A entrada de Azambuja no PL acontece em meio a uma articulação política que envolve também o PP, sigla da senadora Tereza Cristina, e o atual governador Eduardo Riedel (ainda no PSDB), que deve migrar para o Progressistas. O objetivo seria formar uma frente unificada para a eleição de 2026, com Azambuja disputando o Senado e Riedel buscando a reeleição.
No entanto, apesar do apoio formal de Bolsonaro, a base conservadora do PL em Mato Grosso do Sul demonstra resistência à chegada do ex-tucano. Reinaldo Azambuja deixa para trás um legado marcado por escândalos de corrupção — incluindo denúncias no âmbito da operação Lama Asfáltica — e por uma gestão criticada pela população em áreas como saúde e segurança.

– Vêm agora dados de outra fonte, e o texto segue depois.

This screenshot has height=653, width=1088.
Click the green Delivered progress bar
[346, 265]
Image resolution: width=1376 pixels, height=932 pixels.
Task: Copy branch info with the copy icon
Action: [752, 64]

Fontes internas do partido relatam que a transição de comando, conduzida pelo atual presidente Tenente Portela, ocorre em clima tenso e com forte pressão de lideranças regionais contrárias à mudança. “Já iniciei a transição… agora é a hora de passar”, afirmou Portela, tentando sinalizar normalidade. Ele permanecerá no diretório, mas a ruptura entre alas do partido pode se aprofundar nas próximas semanas.
A movimentação levanta dúvidas sobre a coesão do PL no Estado, principalmente entre membros e apoiadores que defendem uma linha mais fiel aos princípios do conservadorismo e da renovação política — e que veem em Azambuja um símbolo da “velha política” e do fisiologismo.
Para muitos, a filiação soa como uma tentativa de sobrevivência política por parte de Azambuja, que busca foro privilegiado e novo espaço eleitoral. Já para o PL, a aposta pode custar caro em apoio popular, justamente num momento em que o partido busca consolidar sua imagem como a principal força da direita em MS.